Passage given>

☆ ☆ ☆ ☆

The Commerce Department reported that GDP grew at an annual rate of 2.8 percent in the fourth quarter of 2011, a faster pace than the 1.8 percent increase in the third quarter and far removed from economists' fears of a double dip recession last summer.
But the growth was driven mostly by companies restocking their inventories, not by consumer demand, which accounts of 70 percent of the economy. Those backlogs are considered auguries of solid growth in coming quarters.
But with Americans reluctant to buy, U.S. firms are selling more overseas, a record $2 trillion in goods and services, which, at 14 percent of GDP, is the largest share since 1929.
Government spending cuts at all levels are a drag on GDP, but investments in home construction and repairs rose 10.9 percent in the last quarter and orders for durable goods exceeded economists' expectations by rising 3 percent in the quarter.

☆ ☆ ☆ ☆

Data extract>
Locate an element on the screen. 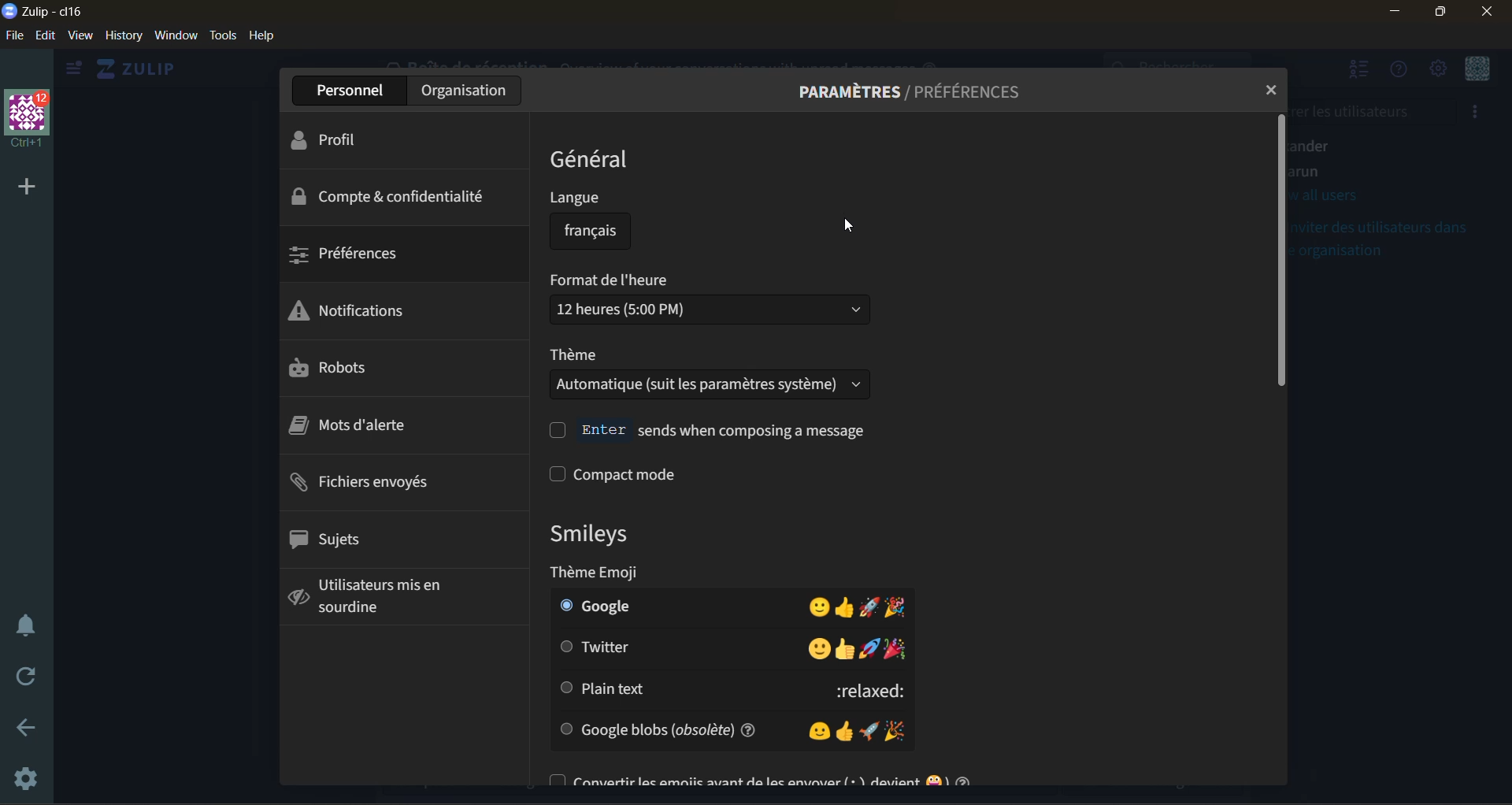 This screenshot has height=805, width=1512. close is located at coordinates (1494, 13).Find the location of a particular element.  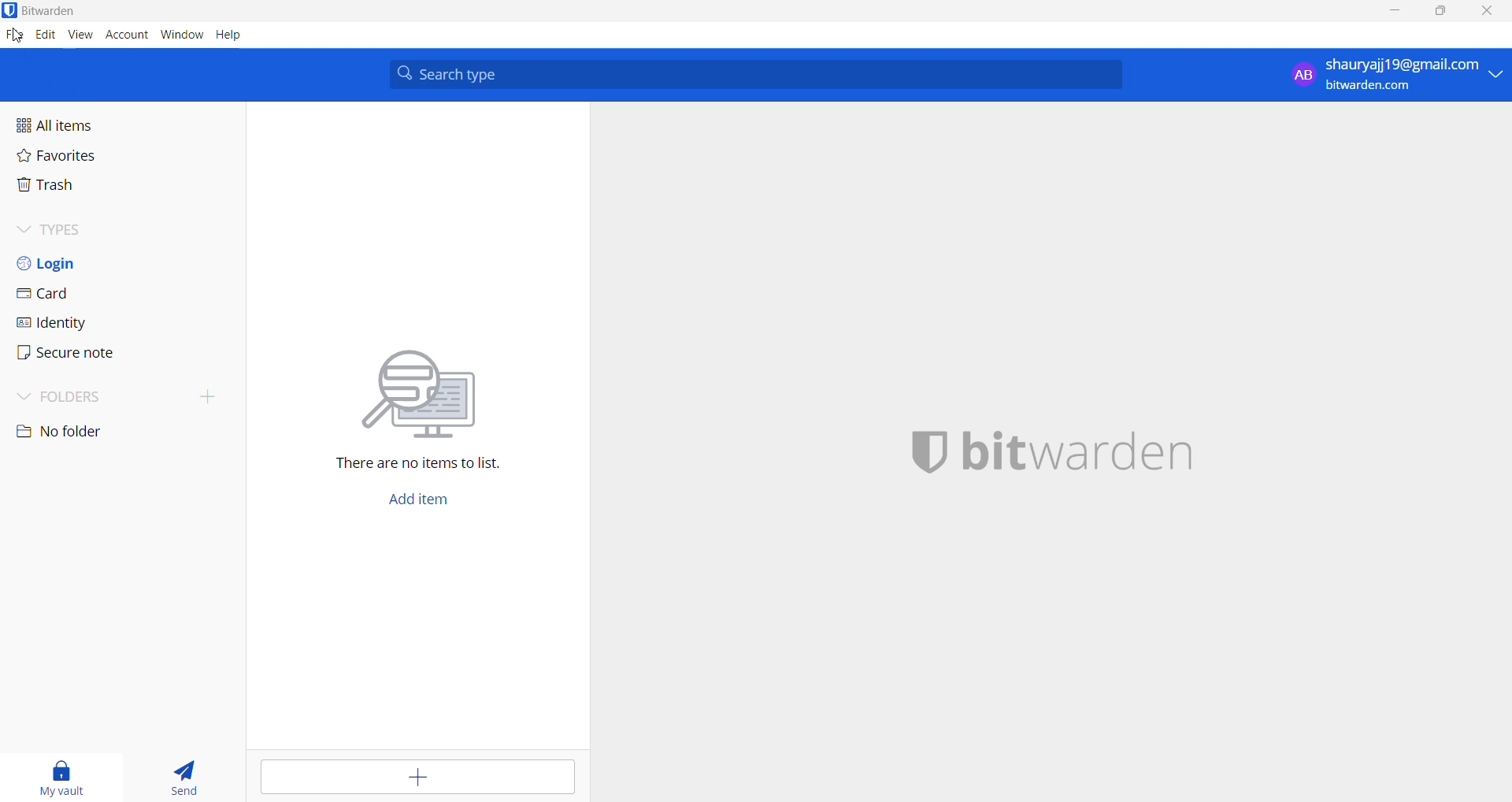

login is located at coordinates (121, 263).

☆ ☆ ☆ ☆

Problem set>
1. Answer these from the passage on fourth-quarter 2011 GDP:
(a) At what annual rate did GDP grow in the fourth quarter of 2011?
(b) What was the record value of goods and services U.S. firms sold overseas?
(c) By what percentage did investments in home construction and repairs rise in the last quarter?
2. Transcribe the passage on fourth-quarter GDP word for word, everything from "The Commerce Department" down to "share since 1929.".
3. Write the next part of the passage on fourth-quarter 2011 GDP, starting after its last sentence.
The listing is not needed for any of this.

Set of answers>
1.
(a) 2.8 percent
(b) $2 trillion
(c) 10.9 percent

2.
The Commerce Department reported that GDP grew at an annual rate of 2.8 percent in the fourth quarter of 2011, a faster pace than the 1.8 percent increase in the third quarter and far removed from economists' fears of a double dip recession last summer.
But the growth was driven mostly by companies restocking their inventories, not by consumer demand, which accounts of 70 percent of the economy. Those backlogs are considered auguries of solid growth in coming quarters.
But with Americans reluctant to buy, U.S. firms are selling more overseas, a record $2 trillion in goods and services, which, at 14 percent of GDP, is the largest share since 1929.

3.
While there are grounds for optimism about the continued recovery, Europe's financial troubles could be a damper especially if the continent falls back into recession. The Europeans remain divided over whether to press austerity measures, necessitated by Greece's flirtation with defaulting on its debt, or to rely on stimulus to revive growth.
Hanging fire in Washington is renewal of the payroll tax cut, which Congress late last year temporarily extended to February. Failure to continue it would cost American workers about $1,000 a year and likely shave a percentage point off GDP.
To boost the recovery further, Congress needs to end its impasse over the payroll tax cut.